Rather on one side Lucy saw Mrs. Rebell and Boringdon, and Oliver—quiet, prudent Oliver—was actually giving Saucebox a lead over a low hedge! A group of town-folk from Halnakeham clapped their hands on seeing the lady clear the obstacle. Laxton laughed. "Miss Vipen would talk about circus performances, eh! Lucy?" He had never liked Boringdon, the two men had nothing in common. "But, of course, Mrs. Rebell may have told him she wanted to jump. They were doing that sort of thing yesterday down at Laxgrove, and I must say I thought it very sensible of Boringdon."
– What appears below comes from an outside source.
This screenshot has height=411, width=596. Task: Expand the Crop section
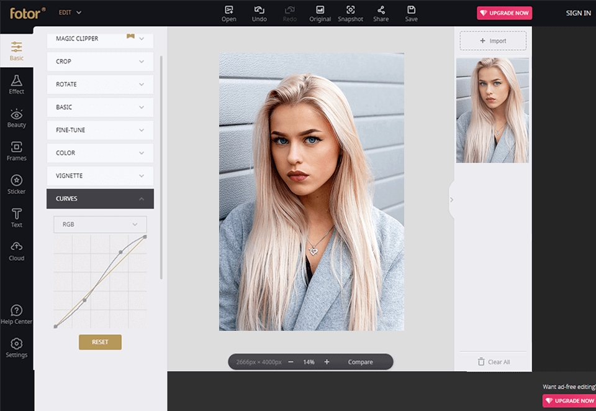click(x=100, y=62)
But in point of fact the hounds had not found. They had struck a strong drag in the lower end of the cover, but, after running for only thirty or forty yards, scent had quickly failed, and a few minutes afterwards the majority of the field had reappeared near the old gate on the crest of the hill.

"Well, it's not been much use so far, has it? I see that Mrs. Boringdon and your mother have gone home"—General Kemp seemed in high good humour. "And now that the Duchess is off, too, we shall be able to try the Bramber wood." The speaker's eyes twinkled; the Duchess of Appleby and Kendal had been a keen sportswoman in her day, and it had been hoped that the hounds would find in the ducal covers. "Would you like to go on, child?" He thought Lucy had been quite long enough with Laxton—that is, if, as his wife assured him, she had not changed her mind about the young man whom he himself liked so cordially.

"I think, father, if you don't mind, I'd rather go home." The General's face fell—it seemed such a pity to turn back now, just when the real work of the day was to begin. He had heard the Master's dry words:—"The Duchess is gone, isn't she? Then let's make for Highcombe without losing a minute." But Laxton was interposing eagerly—"May I take Lucy home, sir? I will look after her all right, and perhaps Mrs. Kemp will give me a little lunch."

The General looked doubtfully at the two young people. They had remained close to one another during the last hour—what did it all mean? He wished his wife were there to give him a word, a glance, of advice.

"All right!" he said, "but in that case, I should advise you to go back over the downs. It's a pleasanter way, and you'll be at Chancton twice as quickly."

Lucy looked gratefully at the young man: it was really nice of him to do this—to give up his afternoon to her, and to brave, as he was certainly about to do, old Squire Laxton's anger: the Master of the S.S.H. had never understood his favourite kinsman's attitude to the noblest sport ever devised by man. And so she assented eagerly to the proposal that they should ride back over the downs.

"But wouldn't you rather stay?"

"I'm really glad of the excuse to get away!"—he smiled down on her—"I've been simply longing to see your mother!"

Slowly they made their way over the brow of the hill, and then down the wide grassy slopes skirting the high wall which shut off Chillingworth from the rest of the world.

Lucy was very subdued, and very gentle. It was a relief to be with someone who did not suspect, as her parents seemed to do, the truth as to her feeling for Oliver Boringdon. Soon she and her companion were talking quite happily together, he asking her about all sorts of familiar matters. Again she bethought herself that she really had missed him, and that it was nice to have him back again.

Then there was a pause—Laxton had felt the kindness, the confidence of her manner. Suddenly bending down, he saw that the tears were in her eyes—that her lips were trembling. Could it be—? Oh! God, was it possible that she relented—that his intense feeling had at last roused an answering chord? A flood of deep colour swept over his fair sunburnt face. "Lucy!" he said hoarsely, "Lucy!" She looked up at him with sudden mute appeal, but alas! he misunderstood the meaning of the look. "If it is ever any good—any good now, my asking you again, you will let me know—you will be kind?" Poor, inadequate words, so he felt them to be, but enough, more than enough, if he had interpreted aright the look he had surprised.

But Lucy shook her head, "It is no good, I only wish it were—though I don't know why you should care so much."

They rode on into the village, and Laxton showed the good stuff he was made of by coming, as he had said he would, to the Grange, where Mrs. Kemp, after glancing at Lucy, entertained him with a pitying and heavy heart.